◆ **CHALLENGE**
Reproduce the stretch from the line containing "Open the Microsoft 软件许可条款 link" through the line containing "pyautogui.click(x=175, y=115)", changing every "How do I perform" to "How should I perform" and leaving all else as it stands.

◆ **INPUT MATERIAL**
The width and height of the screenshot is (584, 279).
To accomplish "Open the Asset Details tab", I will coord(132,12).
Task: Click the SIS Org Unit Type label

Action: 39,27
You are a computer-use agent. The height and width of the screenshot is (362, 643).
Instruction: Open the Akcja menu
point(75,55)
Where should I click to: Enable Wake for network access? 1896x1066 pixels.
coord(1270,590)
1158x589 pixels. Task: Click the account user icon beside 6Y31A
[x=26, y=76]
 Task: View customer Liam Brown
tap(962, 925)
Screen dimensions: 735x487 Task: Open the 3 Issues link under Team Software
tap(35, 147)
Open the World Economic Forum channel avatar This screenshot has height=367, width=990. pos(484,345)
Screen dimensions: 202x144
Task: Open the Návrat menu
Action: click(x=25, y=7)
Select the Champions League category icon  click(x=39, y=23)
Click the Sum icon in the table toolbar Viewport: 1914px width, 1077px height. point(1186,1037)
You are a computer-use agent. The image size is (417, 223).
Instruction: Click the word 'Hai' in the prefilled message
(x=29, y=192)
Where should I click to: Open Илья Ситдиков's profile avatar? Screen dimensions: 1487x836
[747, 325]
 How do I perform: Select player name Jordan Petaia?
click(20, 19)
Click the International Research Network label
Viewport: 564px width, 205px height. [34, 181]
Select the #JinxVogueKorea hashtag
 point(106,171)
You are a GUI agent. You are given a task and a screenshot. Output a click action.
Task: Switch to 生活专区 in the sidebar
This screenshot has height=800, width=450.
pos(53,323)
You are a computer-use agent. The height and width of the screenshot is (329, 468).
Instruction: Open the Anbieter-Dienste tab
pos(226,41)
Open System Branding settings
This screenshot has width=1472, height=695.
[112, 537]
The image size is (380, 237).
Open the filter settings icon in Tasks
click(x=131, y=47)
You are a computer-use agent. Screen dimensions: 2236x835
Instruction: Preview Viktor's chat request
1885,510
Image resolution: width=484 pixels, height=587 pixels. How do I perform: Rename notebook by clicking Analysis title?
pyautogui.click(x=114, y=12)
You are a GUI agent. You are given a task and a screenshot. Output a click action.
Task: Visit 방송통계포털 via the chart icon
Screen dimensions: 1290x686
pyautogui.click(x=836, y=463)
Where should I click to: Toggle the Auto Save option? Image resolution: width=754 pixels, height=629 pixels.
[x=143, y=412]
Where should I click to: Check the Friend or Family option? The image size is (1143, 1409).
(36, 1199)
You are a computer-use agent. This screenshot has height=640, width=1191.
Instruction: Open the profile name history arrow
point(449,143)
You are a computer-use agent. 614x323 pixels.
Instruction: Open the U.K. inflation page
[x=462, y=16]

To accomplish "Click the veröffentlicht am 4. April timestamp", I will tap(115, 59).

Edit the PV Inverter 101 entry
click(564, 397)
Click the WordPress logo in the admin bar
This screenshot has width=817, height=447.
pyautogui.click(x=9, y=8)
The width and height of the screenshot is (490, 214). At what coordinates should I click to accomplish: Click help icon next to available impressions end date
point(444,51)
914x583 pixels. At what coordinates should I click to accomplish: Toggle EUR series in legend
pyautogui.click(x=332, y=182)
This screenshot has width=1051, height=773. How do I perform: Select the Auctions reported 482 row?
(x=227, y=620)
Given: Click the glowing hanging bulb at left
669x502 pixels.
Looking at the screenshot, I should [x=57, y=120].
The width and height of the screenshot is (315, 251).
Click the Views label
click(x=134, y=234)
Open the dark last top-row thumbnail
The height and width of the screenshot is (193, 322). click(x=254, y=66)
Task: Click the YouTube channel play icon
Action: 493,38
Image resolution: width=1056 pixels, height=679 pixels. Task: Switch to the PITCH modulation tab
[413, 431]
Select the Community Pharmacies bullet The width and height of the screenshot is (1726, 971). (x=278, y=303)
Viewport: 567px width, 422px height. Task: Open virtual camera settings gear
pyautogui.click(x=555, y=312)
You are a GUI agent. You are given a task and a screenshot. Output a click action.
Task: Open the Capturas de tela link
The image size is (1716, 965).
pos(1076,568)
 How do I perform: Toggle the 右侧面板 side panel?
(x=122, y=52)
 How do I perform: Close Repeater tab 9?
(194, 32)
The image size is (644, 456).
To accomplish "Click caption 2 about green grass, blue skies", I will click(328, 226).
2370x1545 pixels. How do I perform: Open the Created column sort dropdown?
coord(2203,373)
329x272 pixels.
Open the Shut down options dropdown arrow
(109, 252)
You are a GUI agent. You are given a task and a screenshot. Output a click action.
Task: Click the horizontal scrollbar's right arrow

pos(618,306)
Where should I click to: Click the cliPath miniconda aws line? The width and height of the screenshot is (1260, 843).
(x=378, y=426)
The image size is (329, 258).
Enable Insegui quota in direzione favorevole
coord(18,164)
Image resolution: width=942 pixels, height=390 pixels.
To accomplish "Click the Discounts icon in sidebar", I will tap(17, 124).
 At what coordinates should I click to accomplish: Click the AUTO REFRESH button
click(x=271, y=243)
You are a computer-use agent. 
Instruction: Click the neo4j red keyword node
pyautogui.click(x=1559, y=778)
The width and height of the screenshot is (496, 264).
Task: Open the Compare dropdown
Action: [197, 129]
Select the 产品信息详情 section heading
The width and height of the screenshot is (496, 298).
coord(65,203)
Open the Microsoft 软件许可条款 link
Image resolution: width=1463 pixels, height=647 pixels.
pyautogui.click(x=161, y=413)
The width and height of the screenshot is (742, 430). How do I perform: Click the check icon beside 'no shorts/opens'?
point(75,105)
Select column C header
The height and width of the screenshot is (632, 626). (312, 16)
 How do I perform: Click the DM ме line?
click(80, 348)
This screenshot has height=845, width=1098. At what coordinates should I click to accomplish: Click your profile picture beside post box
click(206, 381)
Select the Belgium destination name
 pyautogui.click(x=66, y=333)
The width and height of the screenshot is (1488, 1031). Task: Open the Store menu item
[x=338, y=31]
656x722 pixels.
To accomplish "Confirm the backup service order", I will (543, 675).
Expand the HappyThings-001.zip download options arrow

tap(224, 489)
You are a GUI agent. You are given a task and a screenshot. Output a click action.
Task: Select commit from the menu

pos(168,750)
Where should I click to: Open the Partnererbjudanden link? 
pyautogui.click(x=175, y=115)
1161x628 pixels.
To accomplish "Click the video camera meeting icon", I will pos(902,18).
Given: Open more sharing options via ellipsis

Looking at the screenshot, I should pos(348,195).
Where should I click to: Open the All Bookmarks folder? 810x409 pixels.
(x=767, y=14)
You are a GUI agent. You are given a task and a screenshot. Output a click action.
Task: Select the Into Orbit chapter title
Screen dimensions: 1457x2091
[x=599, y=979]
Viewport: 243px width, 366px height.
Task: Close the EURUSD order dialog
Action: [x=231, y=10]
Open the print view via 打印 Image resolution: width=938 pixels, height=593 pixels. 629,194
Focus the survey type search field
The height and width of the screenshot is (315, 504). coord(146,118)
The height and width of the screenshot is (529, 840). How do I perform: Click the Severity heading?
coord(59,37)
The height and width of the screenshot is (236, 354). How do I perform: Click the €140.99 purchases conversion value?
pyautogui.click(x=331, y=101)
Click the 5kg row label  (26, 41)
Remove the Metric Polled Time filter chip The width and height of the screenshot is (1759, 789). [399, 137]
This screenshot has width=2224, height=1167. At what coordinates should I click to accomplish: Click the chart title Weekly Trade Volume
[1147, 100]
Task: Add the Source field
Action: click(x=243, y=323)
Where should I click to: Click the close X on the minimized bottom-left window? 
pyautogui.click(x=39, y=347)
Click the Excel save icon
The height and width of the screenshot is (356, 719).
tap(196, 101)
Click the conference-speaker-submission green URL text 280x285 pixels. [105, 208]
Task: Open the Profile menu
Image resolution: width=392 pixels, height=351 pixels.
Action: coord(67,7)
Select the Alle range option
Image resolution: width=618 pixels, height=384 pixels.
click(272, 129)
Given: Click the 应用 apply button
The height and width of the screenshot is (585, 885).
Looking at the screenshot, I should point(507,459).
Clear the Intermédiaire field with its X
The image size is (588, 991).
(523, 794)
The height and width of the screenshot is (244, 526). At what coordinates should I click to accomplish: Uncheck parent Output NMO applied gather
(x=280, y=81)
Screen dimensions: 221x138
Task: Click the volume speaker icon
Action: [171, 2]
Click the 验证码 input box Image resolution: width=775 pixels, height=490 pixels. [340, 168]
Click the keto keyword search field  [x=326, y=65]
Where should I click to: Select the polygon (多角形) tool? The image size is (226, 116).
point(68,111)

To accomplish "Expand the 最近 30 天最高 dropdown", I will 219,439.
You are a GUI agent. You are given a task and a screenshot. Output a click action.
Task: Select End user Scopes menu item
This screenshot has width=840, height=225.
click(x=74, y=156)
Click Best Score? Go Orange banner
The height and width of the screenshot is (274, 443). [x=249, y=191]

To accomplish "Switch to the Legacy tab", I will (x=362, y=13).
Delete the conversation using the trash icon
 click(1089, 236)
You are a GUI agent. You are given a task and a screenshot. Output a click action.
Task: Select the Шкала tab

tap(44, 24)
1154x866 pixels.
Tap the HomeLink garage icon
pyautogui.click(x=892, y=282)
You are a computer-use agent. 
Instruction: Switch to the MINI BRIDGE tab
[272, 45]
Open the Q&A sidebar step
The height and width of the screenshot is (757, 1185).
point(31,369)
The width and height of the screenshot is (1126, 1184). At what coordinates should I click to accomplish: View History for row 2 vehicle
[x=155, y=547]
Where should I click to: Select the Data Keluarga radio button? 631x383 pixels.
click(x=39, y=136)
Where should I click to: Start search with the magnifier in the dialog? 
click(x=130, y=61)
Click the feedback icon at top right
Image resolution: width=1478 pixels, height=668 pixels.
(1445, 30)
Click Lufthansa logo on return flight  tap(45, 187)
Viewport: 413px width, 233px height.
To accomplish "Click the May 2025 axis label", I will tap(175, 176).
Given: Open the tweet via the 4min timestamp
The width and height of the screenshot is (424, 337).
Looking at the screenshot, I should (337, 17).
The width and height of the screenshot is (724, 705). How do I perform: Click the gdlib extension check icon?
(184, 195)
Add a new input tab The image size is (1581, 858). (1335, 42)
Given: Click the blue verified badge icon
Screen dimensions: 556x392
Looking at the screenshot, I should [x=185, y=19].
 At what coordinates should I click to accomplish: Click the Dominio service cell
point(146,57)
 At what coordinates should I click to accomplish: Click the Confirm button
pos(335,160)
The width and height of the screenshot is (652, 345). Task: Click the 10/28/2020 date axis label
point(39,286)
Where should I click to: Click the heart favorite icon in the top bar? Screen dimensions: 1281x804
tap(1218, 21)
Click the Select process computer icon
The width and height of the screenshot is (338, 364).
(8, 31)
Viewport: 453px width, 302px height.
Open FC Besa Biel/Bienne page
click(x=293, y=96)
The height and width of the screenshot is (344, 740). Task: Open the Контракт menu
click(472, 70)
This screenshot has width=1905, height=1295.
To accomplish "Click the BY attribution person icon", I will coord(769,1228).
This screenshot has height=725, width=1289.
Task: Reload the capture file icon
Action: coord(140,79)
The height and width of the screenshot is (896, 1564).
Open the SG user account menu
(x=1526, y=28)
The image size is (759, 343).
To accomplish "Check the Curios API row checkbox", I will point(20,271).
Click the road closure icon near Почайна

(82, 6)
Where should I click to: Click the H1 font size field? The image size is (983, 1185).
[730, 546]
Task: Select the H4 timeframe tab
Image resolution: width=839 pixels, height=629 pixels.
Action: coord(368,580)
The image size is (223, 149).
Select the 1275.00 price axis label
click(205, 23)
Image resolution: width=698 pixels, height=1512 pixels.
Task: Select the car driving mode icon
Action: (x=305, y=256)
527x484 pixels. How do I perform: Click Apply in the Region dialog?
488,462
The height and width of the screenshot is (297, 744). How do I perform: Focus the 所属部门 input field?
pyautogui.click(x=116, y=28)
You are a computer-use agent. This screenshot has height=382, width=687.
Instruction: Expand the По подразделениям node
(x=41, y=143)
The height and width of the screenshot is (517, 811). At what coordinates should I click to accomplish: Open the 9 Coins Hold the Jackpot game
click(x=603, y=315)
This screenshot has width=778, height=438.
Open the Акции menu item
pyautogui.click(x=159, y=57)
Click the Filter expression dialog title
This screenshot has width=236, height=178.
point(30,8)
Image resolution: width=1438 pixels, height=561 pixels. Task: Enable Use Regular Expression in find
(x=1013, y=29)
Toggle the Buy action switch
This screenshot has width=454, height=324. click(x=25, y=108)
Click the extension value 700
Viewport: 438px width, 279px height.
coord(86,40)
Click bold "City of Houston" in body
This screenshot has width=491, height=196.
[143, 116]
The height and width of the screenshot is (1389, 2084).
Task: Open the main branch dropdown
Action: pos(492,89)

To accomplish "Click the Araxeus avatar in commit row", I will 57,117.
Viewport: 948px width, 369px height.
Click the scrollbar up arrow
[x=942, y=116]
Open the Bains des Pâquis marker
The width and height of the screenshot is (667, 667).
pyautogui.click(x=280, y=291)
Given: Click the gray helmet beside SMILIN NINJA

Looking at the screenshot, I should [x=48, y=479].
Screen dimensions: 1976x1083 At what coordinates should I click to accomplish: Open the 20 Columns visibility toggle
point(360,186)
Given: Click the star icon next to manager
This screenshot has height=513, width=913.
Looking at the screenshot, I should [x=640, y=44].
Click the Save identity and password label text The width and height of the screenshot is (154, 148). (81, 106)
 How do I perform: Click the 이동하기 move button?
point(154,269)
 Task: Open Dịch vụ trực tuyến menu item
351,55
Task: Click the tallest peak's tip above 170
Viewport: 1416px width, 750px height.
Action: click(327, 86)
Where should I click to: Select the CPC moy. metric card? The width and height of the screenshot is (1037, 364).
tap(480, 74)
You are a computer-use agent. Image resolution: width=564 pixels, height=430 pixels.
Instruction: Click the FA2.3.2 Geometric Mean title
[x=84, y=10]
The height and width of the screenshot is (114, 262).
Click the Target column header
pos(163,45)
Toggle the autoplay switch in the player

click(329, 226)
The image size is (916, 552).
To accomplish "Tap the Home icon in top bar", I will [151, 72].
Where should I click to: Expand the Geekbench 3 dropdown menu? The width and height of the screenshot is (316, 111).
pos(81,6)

◆ **WRITTEN SOLUTION**
Open the Microsoft 软件许可条款 link
Image resolution: width=1463 pixels, height=647 pixels.
pyautogui.click(x=161, y=413)
The width and height of the screenshot is (742, 430). How should I perform: Click the check icon beside 'no shorts/opens'?
point(75,105)
Select column C header
The height and width of the screenshot is (632, 626). (312, 16)
 How should I perform: Click the DM ме line?
click(80, 348)
This screenshot has height=845, width=1098. At what coordinates should I click to accomplish: Click your profile picture beside post box
click(206, 381)
Select the Belgium destination name
 pyautogui.click(x=66, y=333)
The width and height of the screenshot is (1488, 1031). Task: Open the Store menu item
[x=338, y=31]
656x722 pixels.
To accomplish "Confirm the backup service order", I will (543, 675).
Expand the HappyThings-001.zip download options arrow

tap(224, 489)
You are a GUI agent. You are given a task and a screenshot. Output a click action.
Task: Select commit from the menu

pos(168,750)
Where should I click to: Open the Partnererbjudanden link? 
pyautogui.click(x=175, y=115)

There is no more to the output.